» **AIM 1**: In the forum thread below about "he's sleeping" and "he's asleep," what does Ryan91 say it means when somebody is "fast asleep"?
» **AIM 2**: Reproduce the passage of the forum thread below from "Thanks to all!" up to and including "and British English...", copying it word for word.

» **TEXT SECTION**:
*****
# Forum Other Languages English for Russians - Изучаем английский язык Learn English - Грамматика, переводы, словарный запас  he's sleeping / he's asleep

## Оля

What's the diference between "he's sleeping" and "he's asleep"?

----------


## Ryan91

As far as I know, none at all. The only factor you should note here is that in English we use the word "fast" in relation to sleeping. Somebody can be "fast asleep", which means they are in a deep sleep and won't be roused very easily. You can say "he's fast asleep" but *not* "he's fast sleeping".  ::  
EDIT: Also, the process of being awake, settling down and then sleeping in English is called "falling asleep" (e.g. _My brother has fallen asleep._), and, again, you can't say "he has fallen sleeping." 
Technically speaking "asleep" is an adjective, whereas in "he is sleeping," "is sleeping" is a present continuous verb (I think :P). 
Фактически, был очень хорошим вопросом, Оля.  ::

----------


## Leof

in fact - в действительности, на самом деле, вобще-то
In fact it was a very good question - На самом деле, это был очень хороший вопрос

----------


## paulb

They are the same, but there are two reasons why you might say one or the other. 
If someone recently fell asleep, you would say "He's asleep now."
If someone has been sleeping for some time, it is more common to say "He's sleeping." 
But you won't get into any trouble by using one instead of the other.

----------


## Оля

Thanks to all!   ::

----------


## Ryan91

> If someone has been sleeping for some time, it is more common to say "He's sleeping."

 Is it? That's a nuance that I've never noticed. Perhaps it's a slight difference between American and British English...

----------


## TATY

> They are the same, but there are two reasons why you might say one or the other. 
> If someone recently fell asleep, you would say "He's asleep now."
> If someone has been sleeping for some time, it is more common to say "He's sleeping."

 
I don't think that's really true, I'd say they are used completely interchangeably.

----------


## Ryan91

Well I certainly use them interchangeably, for what it's worth.

----------
*****
» **RAW DATA**:
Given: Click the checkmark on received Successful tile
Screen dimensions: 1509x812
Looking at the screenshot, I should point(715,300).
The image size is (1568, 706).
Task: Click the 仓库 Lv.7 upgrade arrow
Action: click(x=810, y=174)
*****
» **EXERCISE ANSWER 1**: They are in a deep sleep and won't be roused very easily.

» **EXERCISE ANSWER 2**:
Thanks to all!   ::

----------


## Ryan91

> If someone has been sleeping for some time, it is more common to say "He's sleeping."

 Is it? That's a nuance that I've never noticed. Perhaps it's a slight difference between American and British English...